**HOW TO COMPLETE THIS TASK**. Look through the material below. Return exactly the lines from the one with "708x398 pixels. At" through the one with "Task: Add attendance for 21 May 2024", both included.

**PROVIDED MATERIAL**.
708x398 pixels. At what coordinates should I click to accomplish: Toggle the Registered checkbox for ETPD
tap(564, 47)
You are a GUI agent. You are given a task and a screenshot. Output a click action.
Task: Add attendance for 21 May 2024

--

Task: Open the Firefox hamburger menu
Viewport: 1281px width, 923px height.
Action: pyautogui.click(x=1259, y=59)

**ANSWER FOR THE TASK**.
708x398 pixels. At what coordinates should I click to accomplish: Toggle the Registered checkbox for ETPD
tap(564, 47)
You are a GUI agent. You are given a task and a screenshot. Output a click action.
Task: Add attendance for 21 May 2024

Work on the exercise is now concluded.